- Born: Jacobus "Jac" Johannes Maria Theeuwes 12 May 1936 Gilze en Rijen, Netherlands
- Died: 2 January 2019 (aged 82) Méounes-lès-Montrieux, France
- Occupation: Monk

= Marcellin Theeuwes =

Dutch Carthusian monk (1936–2019)

Marcellin Theeuwes (12 May 1936 – 2 January 2019) was a Dutch Carthusian monk.

From a very young age, Theeuwes was attracted by the monastic vocation and enrolled at the (now defunct) Mariënkroon Abbey (nl). He joined the Carthusians in 1961 and entered into the Sélignac Charterhouse in December of that year.

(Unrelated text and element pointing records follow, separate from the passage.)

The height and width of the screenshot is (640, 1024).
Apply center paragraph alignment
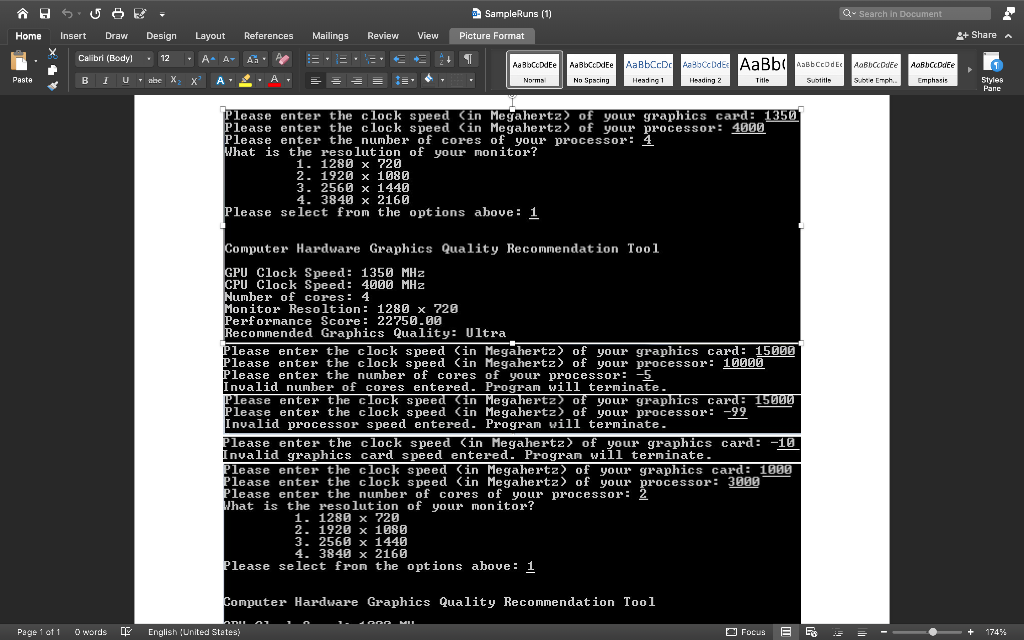[336, 80]
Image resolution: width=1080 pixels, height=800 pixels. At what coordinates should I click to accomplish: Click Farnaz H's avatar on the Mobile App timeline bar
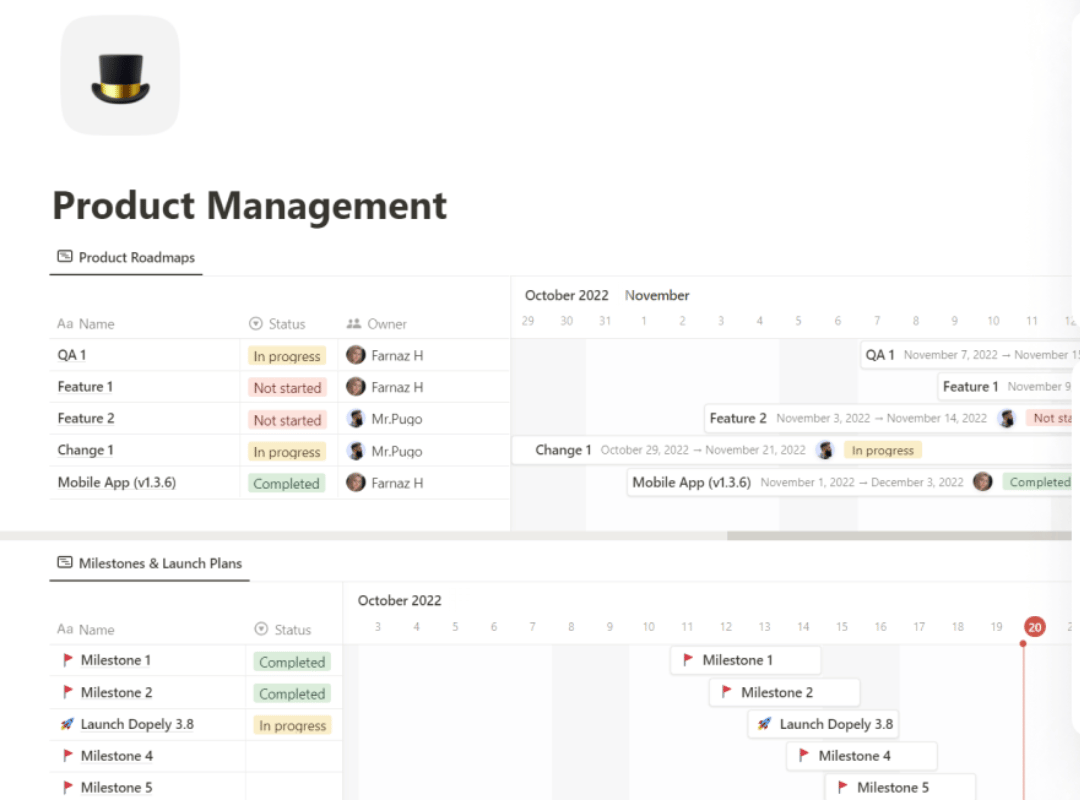pyautogui.click(x=983, y=481)
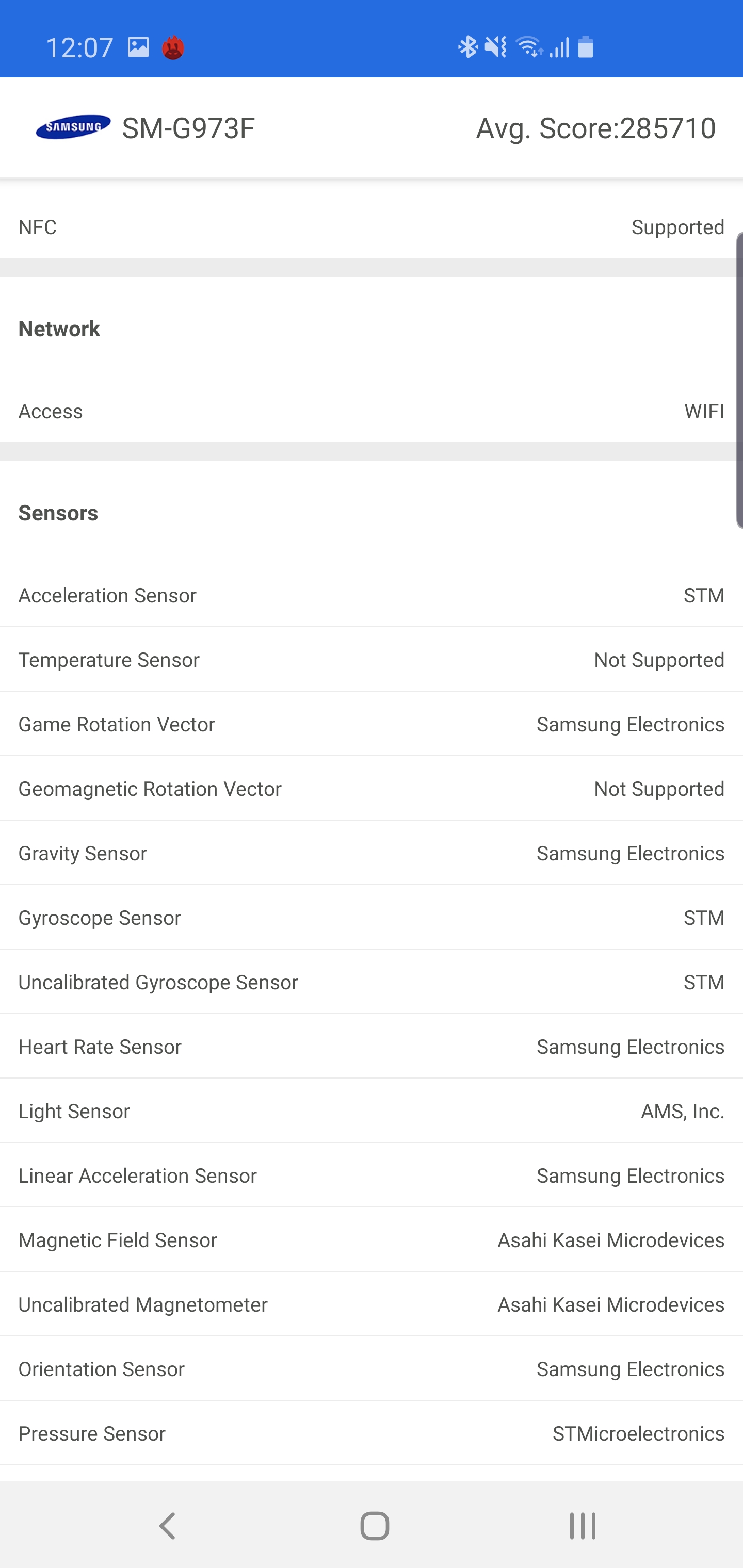Screen dimensions: 743x1568
Task: Click the right-side scrollbar handle
Action: pyautogui.click(x=739, y=380)
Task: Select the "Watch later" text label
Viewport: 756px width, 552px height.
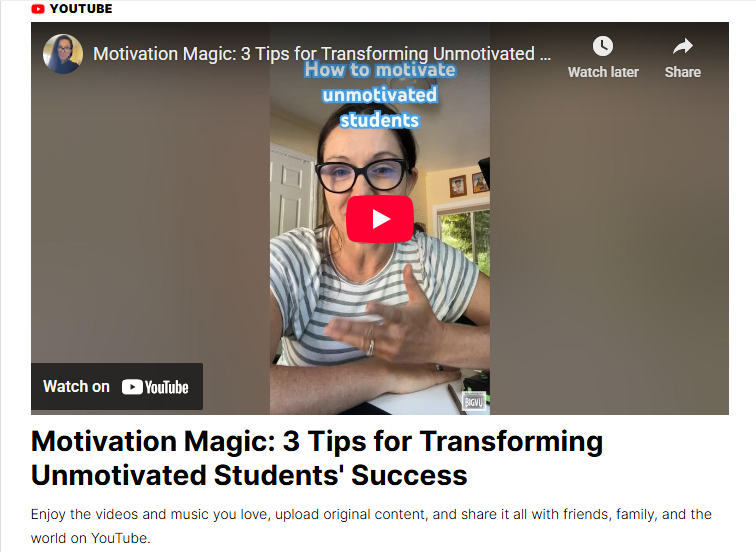Action: pyautogui.click(x=603, y=72)
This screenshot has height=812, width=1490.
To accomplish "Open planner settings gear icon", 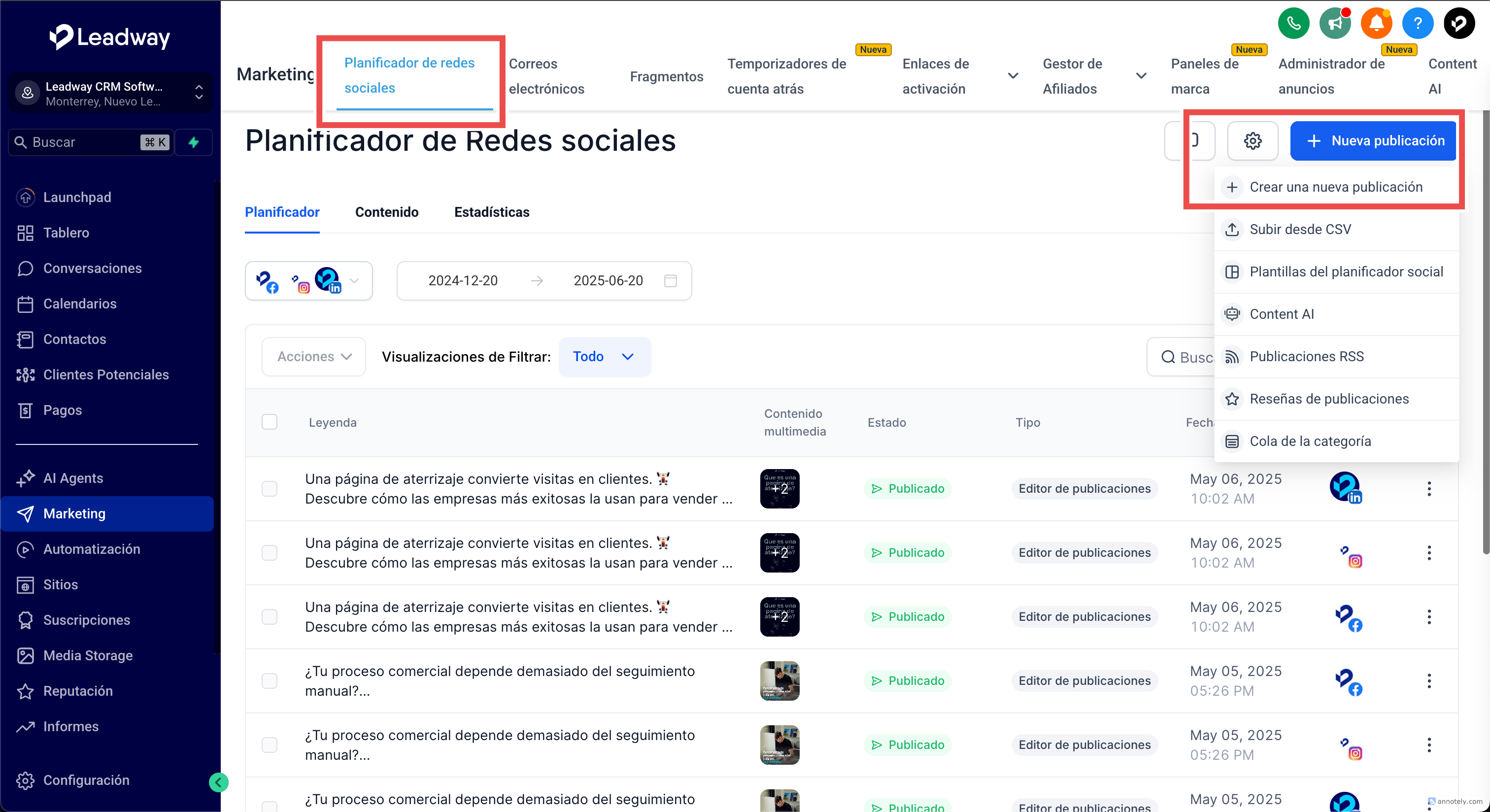I will point(1253,140).
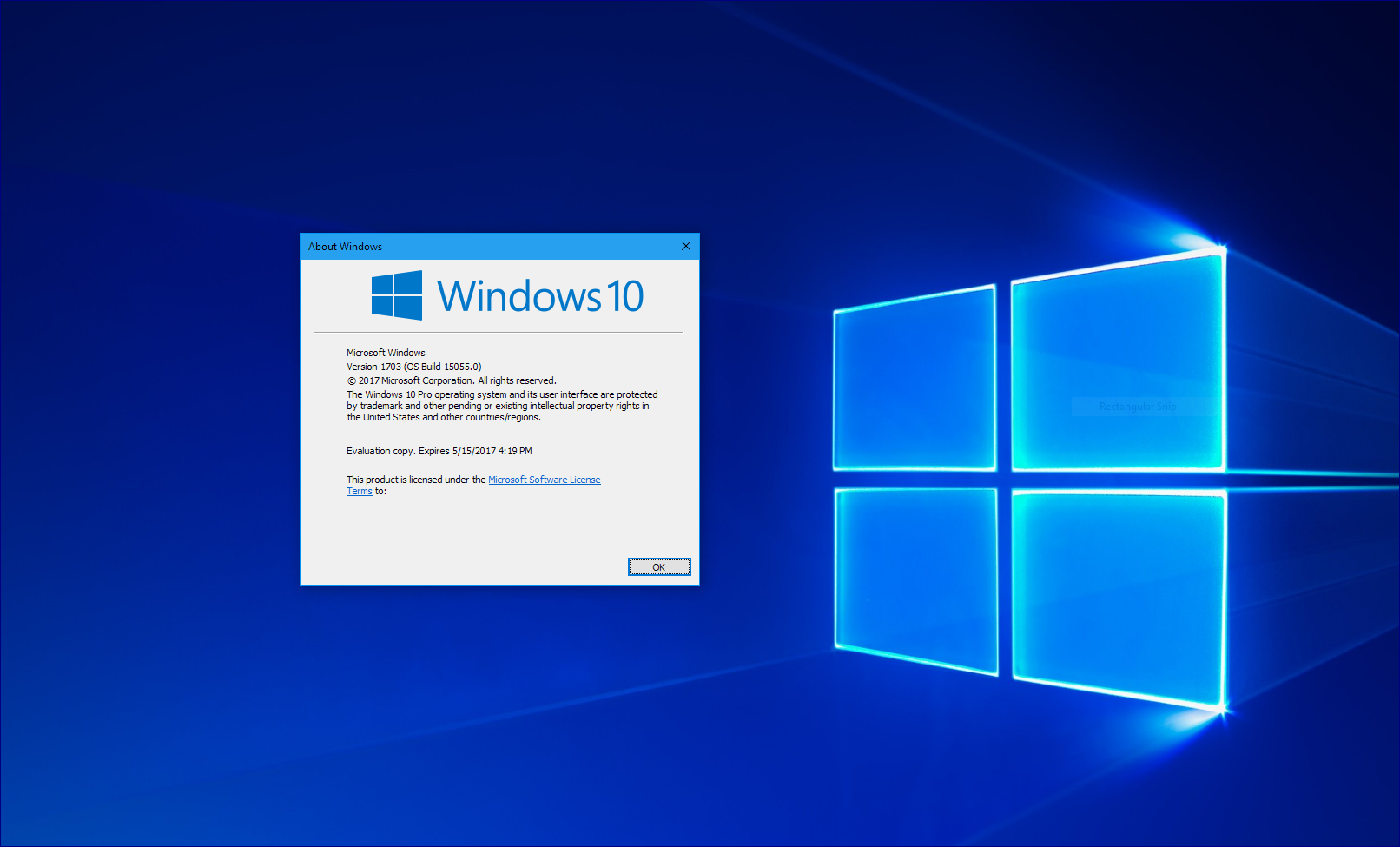Click wallpaper logo's top-right pane
This screenshot has width=1400, height=847.
pos(1118,365)
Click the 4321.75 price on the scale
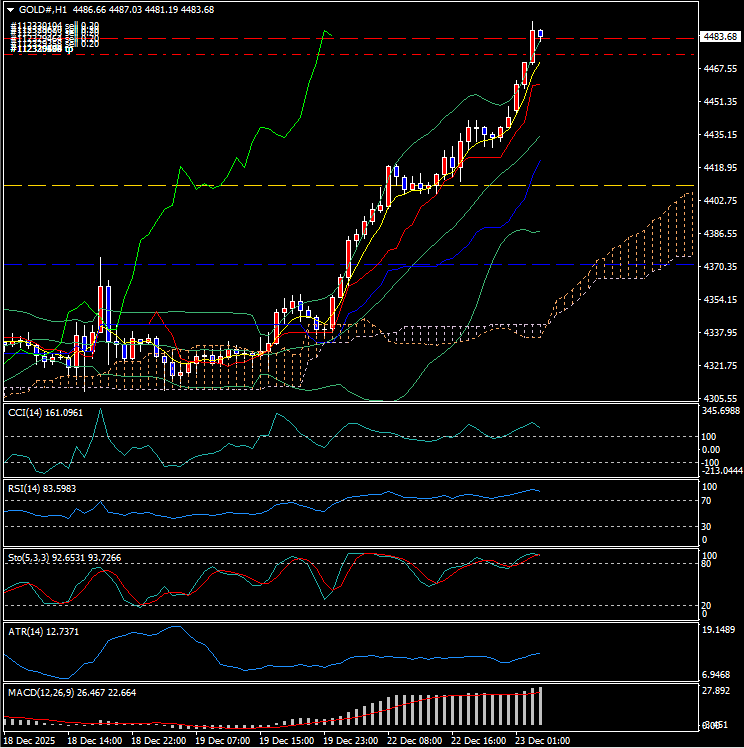 720,366
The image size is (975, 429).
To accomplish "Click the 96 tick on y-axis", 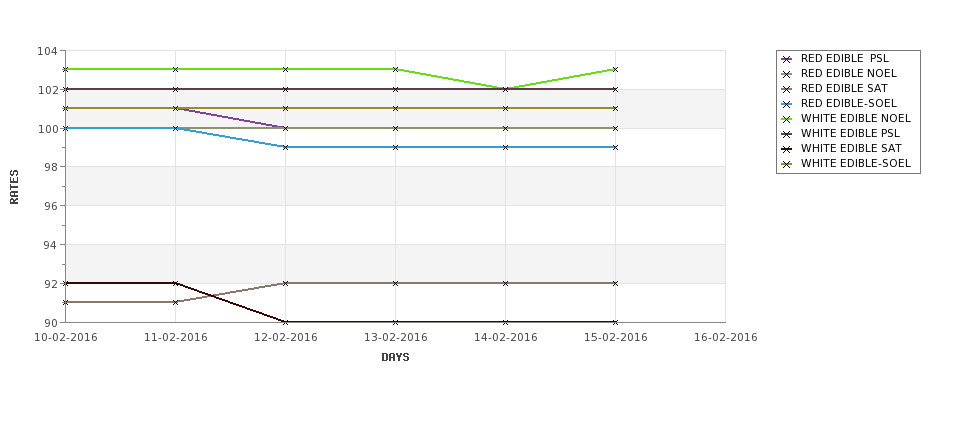I will (49, 206).
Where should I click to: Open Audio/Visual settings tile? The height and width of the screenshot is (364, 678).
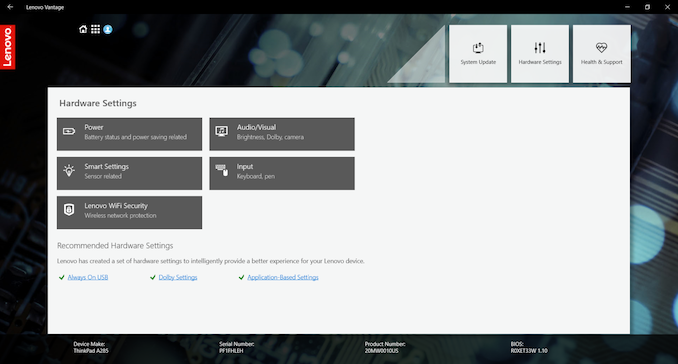coord(282,134)
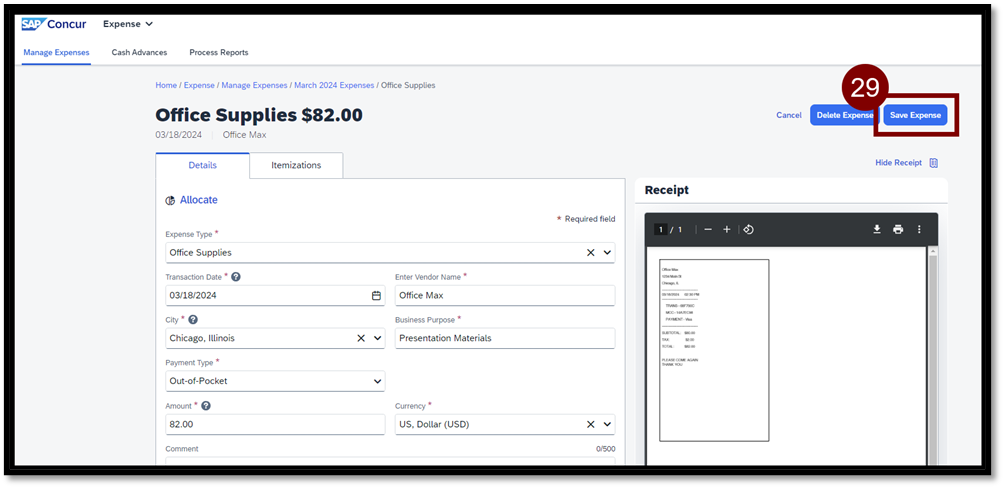Expand the Expense Type dropdown

point(606,253)
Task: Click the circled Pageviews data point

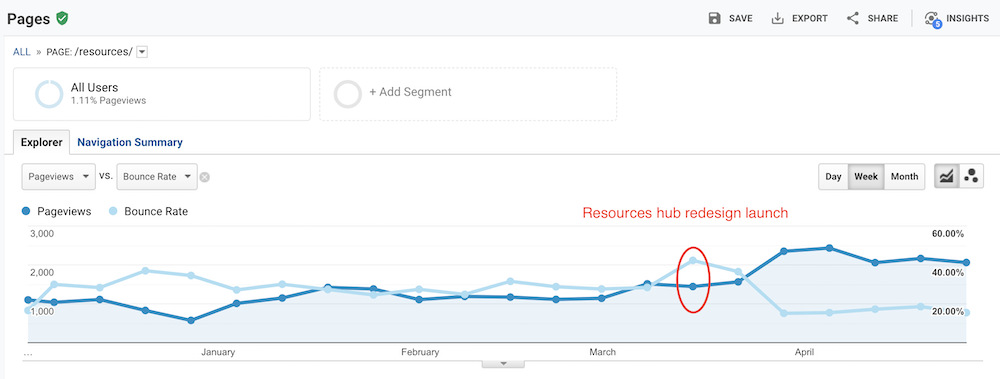Action: 693,286
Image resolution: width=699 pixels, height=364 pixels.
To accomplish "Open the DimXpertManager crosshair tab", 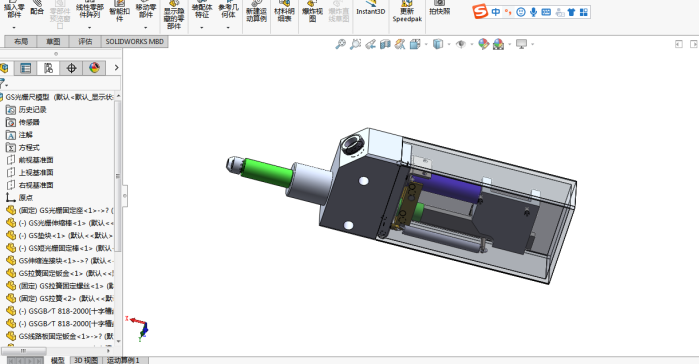I will (x=71, y=68).
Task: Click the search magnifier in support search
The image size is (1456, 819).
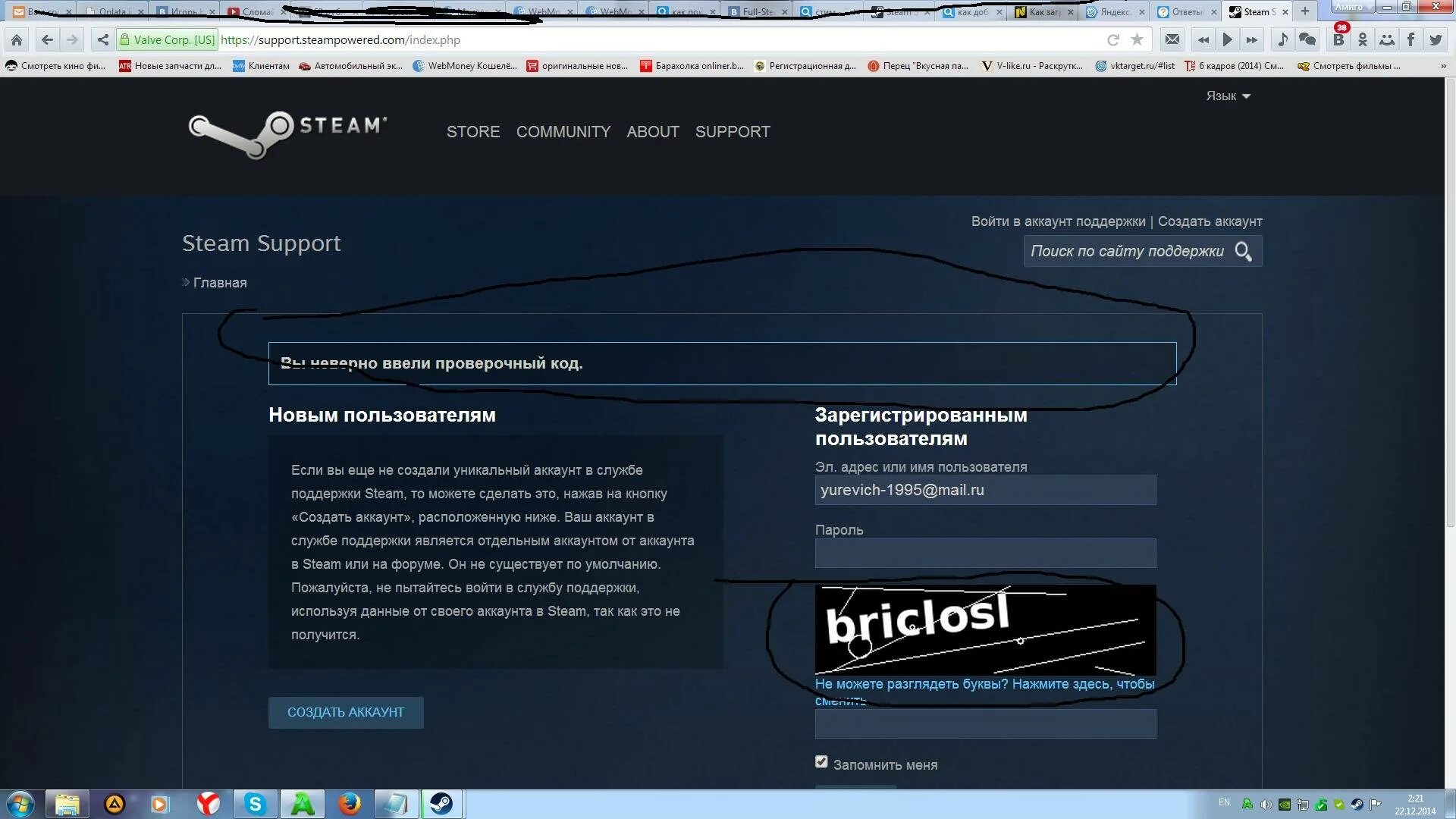Action: (1243, 251)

He was ordained a priest on 25 June 1966. He then went to the Our Lady of Mougères Monastery, and later to the Chartreuse de Montrieux (fr).

In June 1997, he was sent to the Grande Chartreuse and elected General Minister of the Carthusians, succeeding Dom Poisson. He was the 72nd General Minister after Saint Bruno and the fourth Dutchman.

He resigned as General Minister in 2012, citing health concerns. Pope Benedict XVI granted his resignation request. He was succeeded by Dom François-Marie Velut. After recovering from an illness, Theeuwes began attending public meetings again in 2015.

Marcellin Theeuwes died on 2 January 2019 at the Chartreuse de Montrieux.

Dom Marcellin Theeuwes can be seen in the award-winning 2005 documentary Into Great Silence by Philip Gröning.